Unhealthy weight is one of the greatest health concerns
January brings many opportunities to refocus on health and wellness for the New Year. Jan. 16-20 is Healthy Weight Week, and Jan. 19 is Women's Healthy Weight Day. Physicians and hospitals take into account the many challenges that people face when trying to make a lifestyle change, but it cannot be ignored that unhealthy weight is one of the greatest health concerns in the country. While there are sometimes difficult feelings around discussing healthy weight, it is an essential factor in lifelong health.
Healthy weight
The key to achieving and maintaining a healthy weight isn't about short-term dietary changes, explains the Center for Disease Control. It's about a lifestyle that includes healthy eating, regular physical activity, and balancing the number of calories you consume with the number of calories your body uses. Starting small and making a little progress over a long time — being consistent — are key aspects to maintaining a healthy weight.

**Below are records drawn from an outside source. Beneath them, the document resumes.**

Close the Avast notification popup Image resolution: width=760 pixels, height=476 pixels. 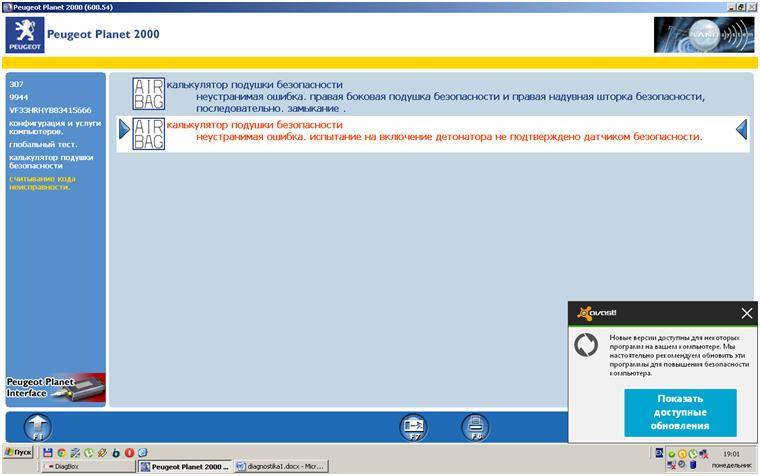point(746,313)
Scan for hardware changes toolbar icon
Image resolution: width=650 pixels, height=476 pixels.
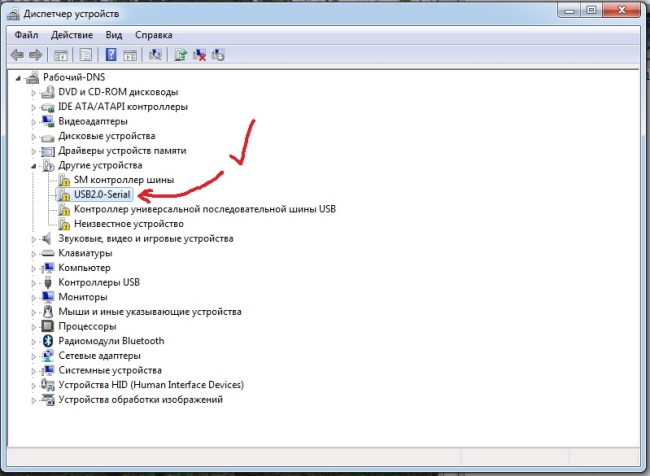[153, 54]
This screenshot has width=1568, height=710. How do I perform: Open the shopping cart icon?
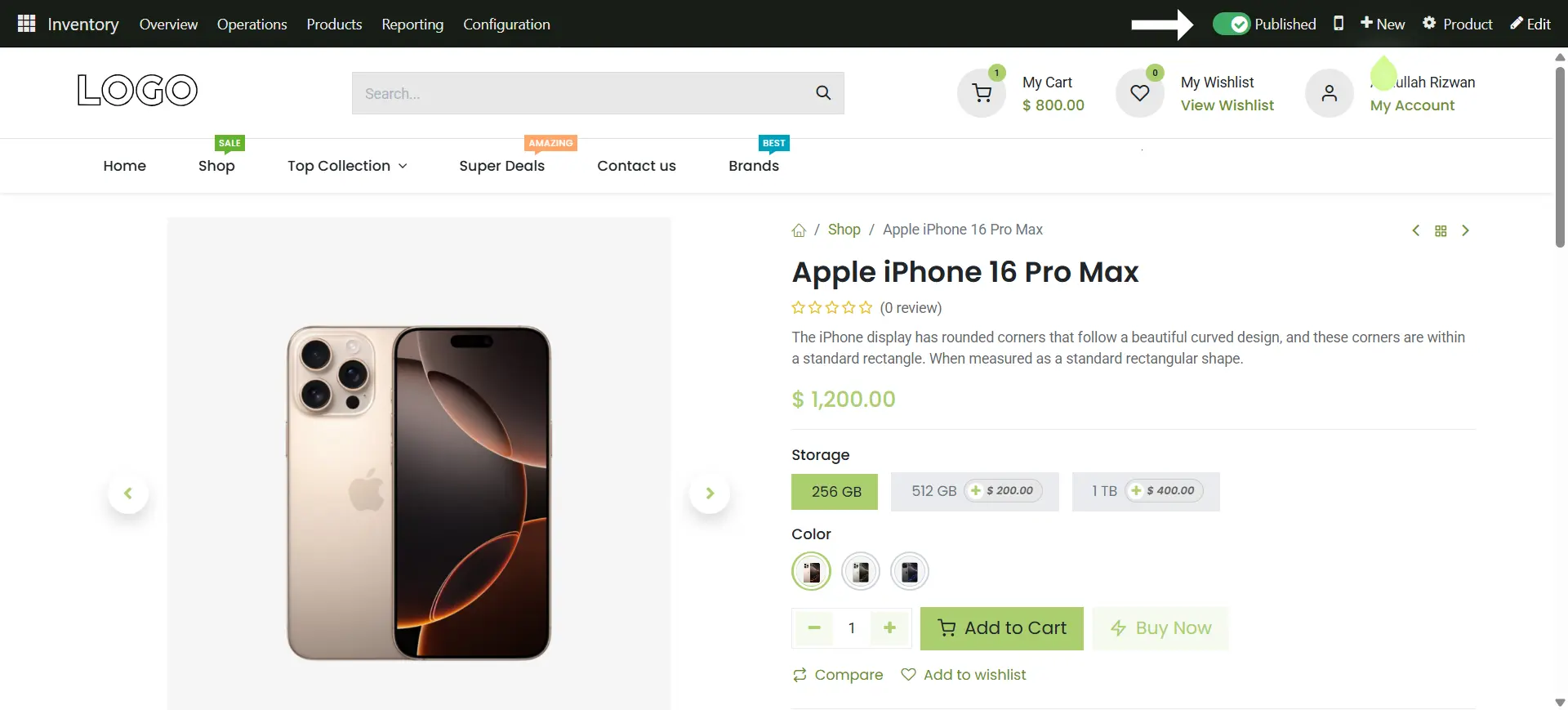point(982,93)
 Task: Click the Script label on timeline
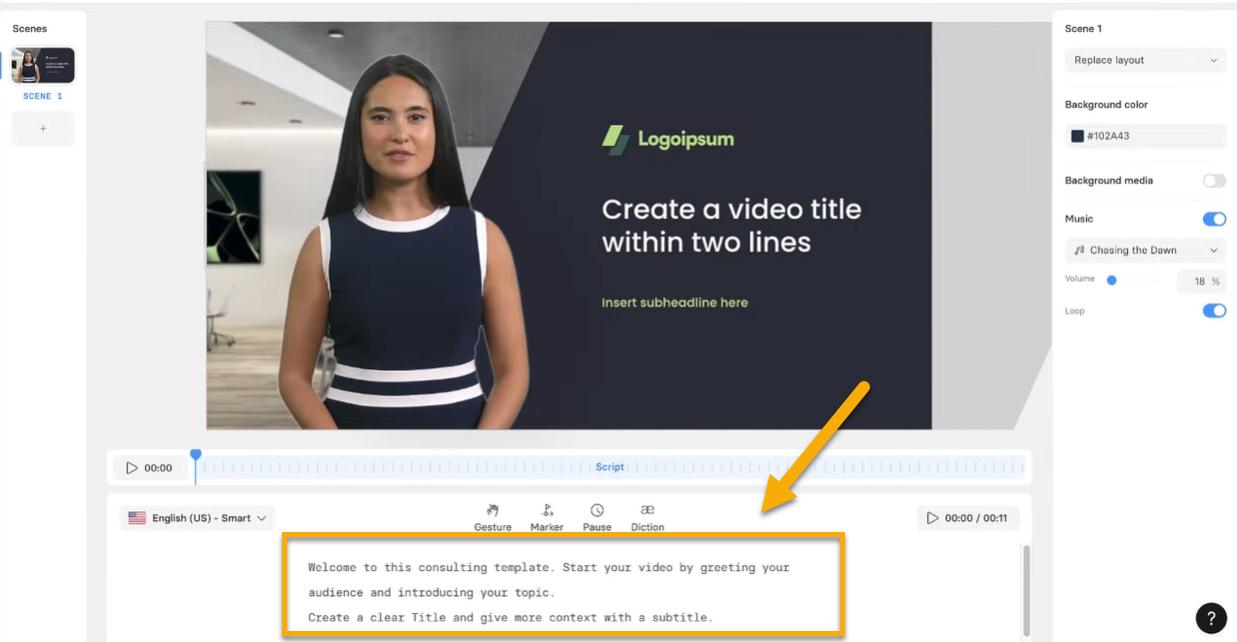coord(609,467)
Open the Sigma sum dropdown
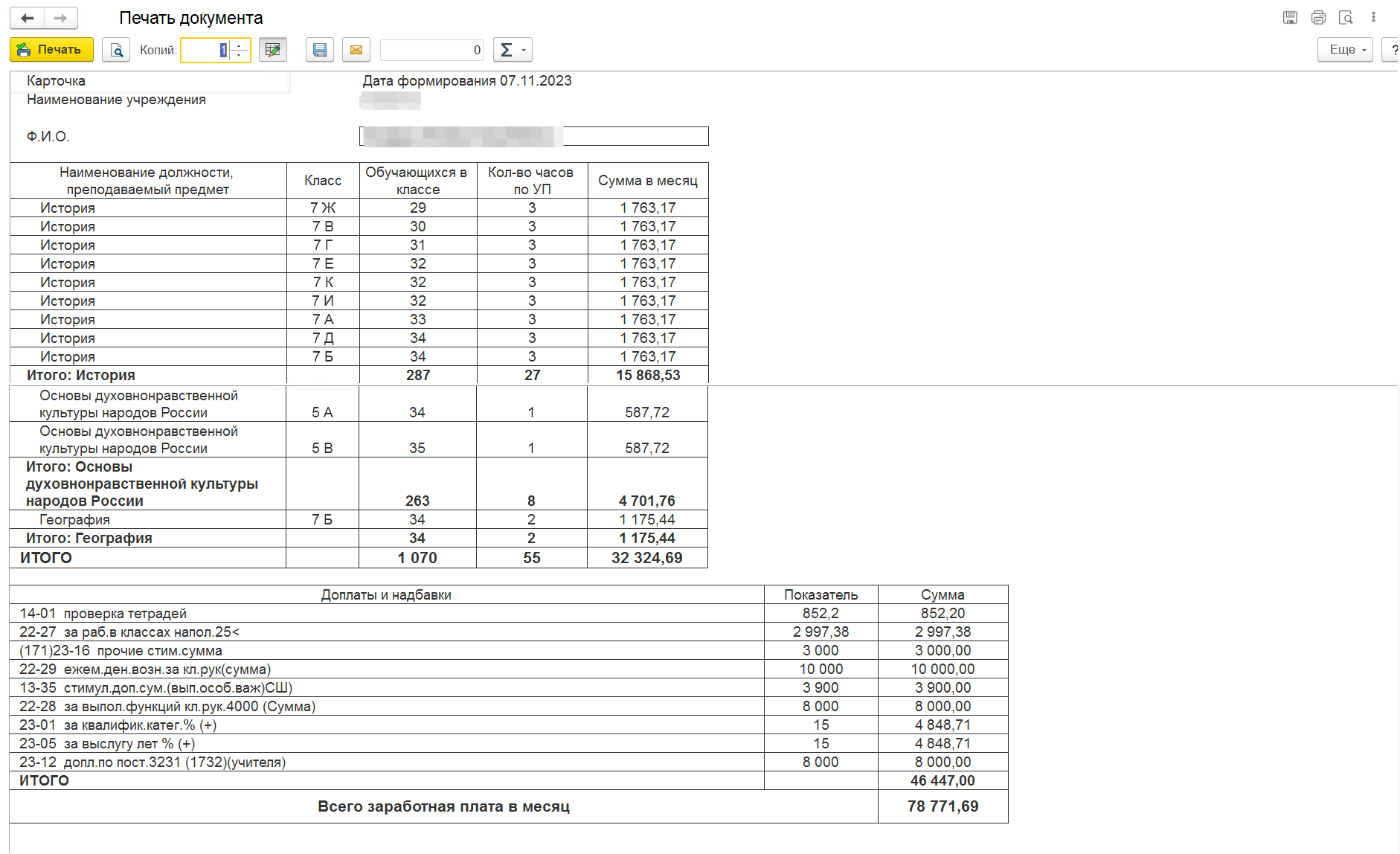1400x854 pixels. pyautogui.click(x=513, y=50)
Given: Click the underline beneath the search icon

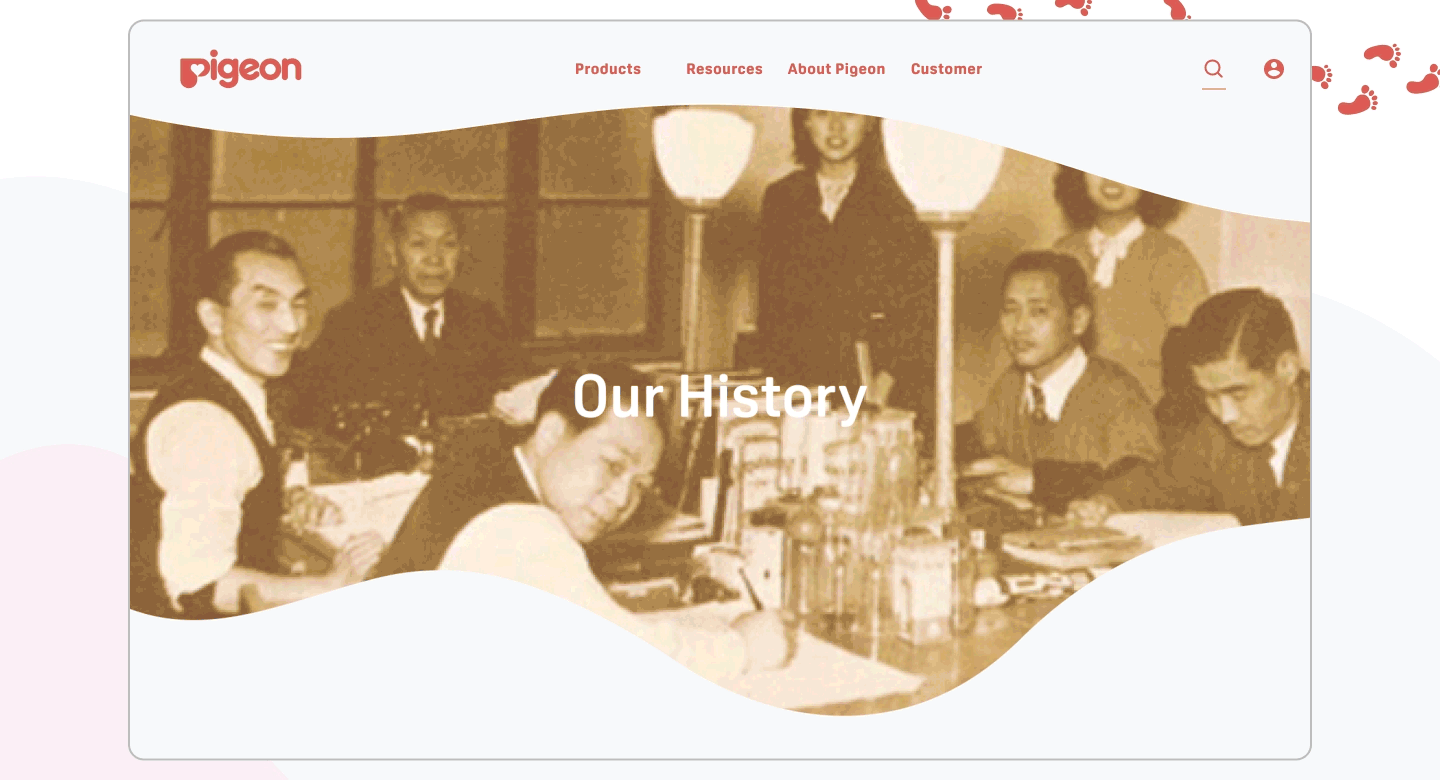Looking at the screenshot, I should pyautogui.click(x=1214, y=89).
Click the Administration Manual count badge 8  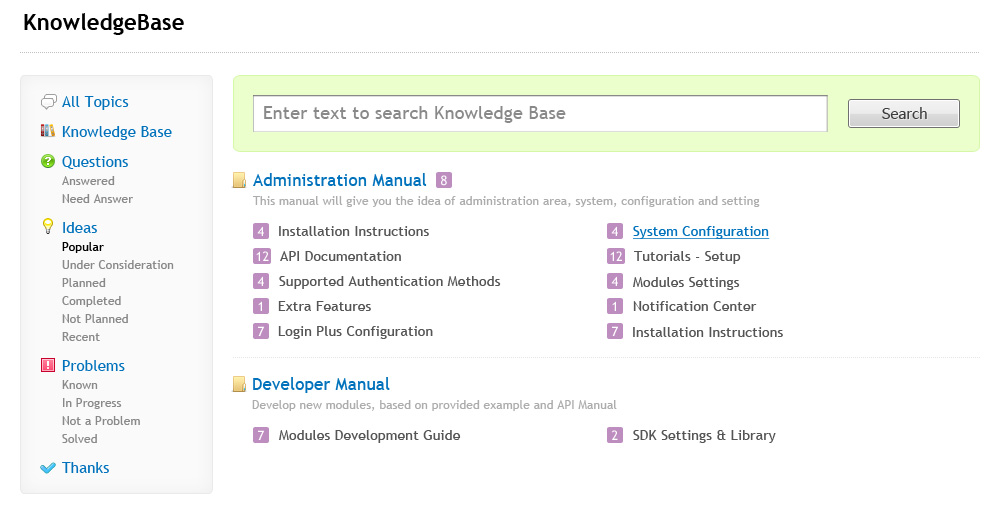(444, 181)
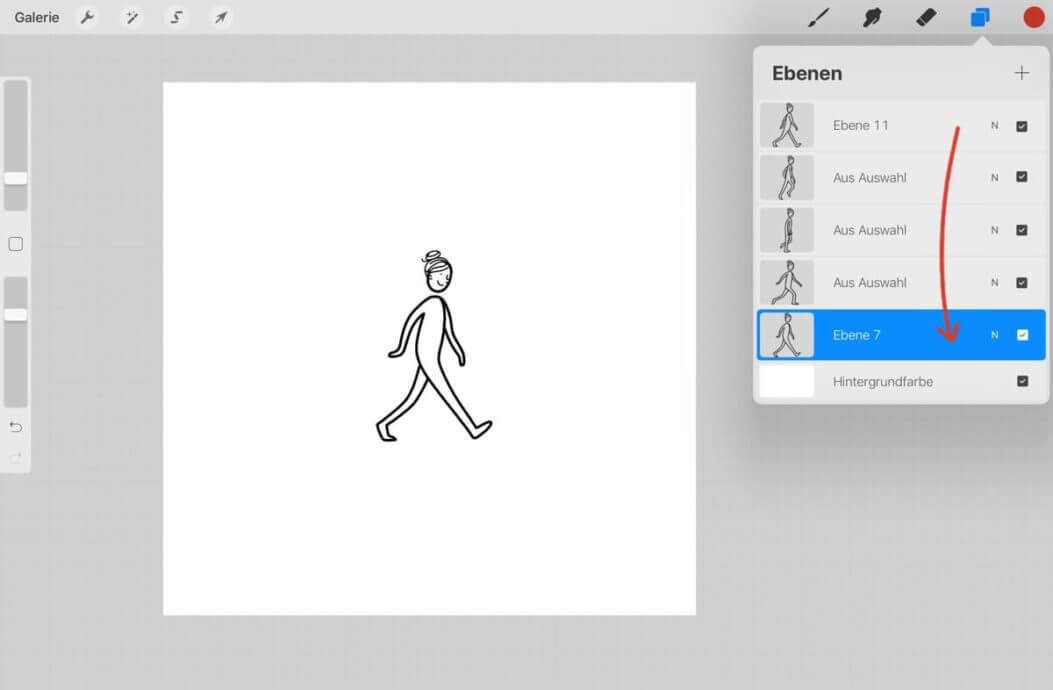Open blend mode for the middle Aus Auswahl layer
The width and height of the screenshot is (1053, 690).
tap(993, 230)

Save money and increase lifespan
The following figures might be convincing. According to a study by the University of Gothenburg in Sweden, a lack of physical activity can increase the risk of premature death by up to 42 percent. In addition, another study published in the Journal of the American Heart Association determined that people who follow the exercise guidelines of 30 minutes a day 5-7 days a week (even walking is included!) save an average of $2,500 per year in health related costs. Regular activity is one of the best ways to take charge of your health.
Remember that exercise can be accessible to everyone. For some, it might mean hiking on area trails. For other people, a cycling class or group exercise class is a perfect fit, while others prefer lifting weights. Exercise might mean regular running or walking with a friend. There is an option to fit any lifestyle and price range, but it's up to you to commit to making exercise a priority.
Tips
North Valley Hospital Dietitian Carrie Archibald provides some tips for a healthy weight.
• Start Small: The National Weight Control Registry identifies that the main thing in common for people who lose weight — anywhere from 30 to 300 pounds — and keep it off is that they track and are honest about their food and drink intake. This is a great place to start.
• Set SMART Goals: SMART – Specific, Measurable, Attainable, Realistic, Time-sensitive goals. As an example, I will walk on the treadmill Monday, Tuesday, and Thursday for 20 minutes for the next 30 days and then set a new goal.
• Don't Take Drastic Measures: Giving up entire food groups like carbohydrates, gluten, or sugar might seem like they will work but often backfire. Be realistic about what you can start with for long term success.
• Manage Stress And Identify Triggers For Unhealthy Habits: Be honest in recognizing triggers. Does sitting down to watch TV make you want something to eat? Do you usually eat while driving? If so, work on changing that habit. Try drinking tea while watching TV or snacking on an apple or carrots in the car. Focusing on habit changes instead of just beating yourself up is a way to make big changes in the long run.
• Most of All, Be Consistent: Consistency is key. Any dietary changes or exercise plans need to last for the long term. Recognize that the way a healthy lifestyle looks may change over time — maybe the type of exercise or your favorite healthy foods change — but making a commitment to your health is a rewarding lifetime effort.
Allison Linville is the Community Relations Coordinator at North Valley Hospital.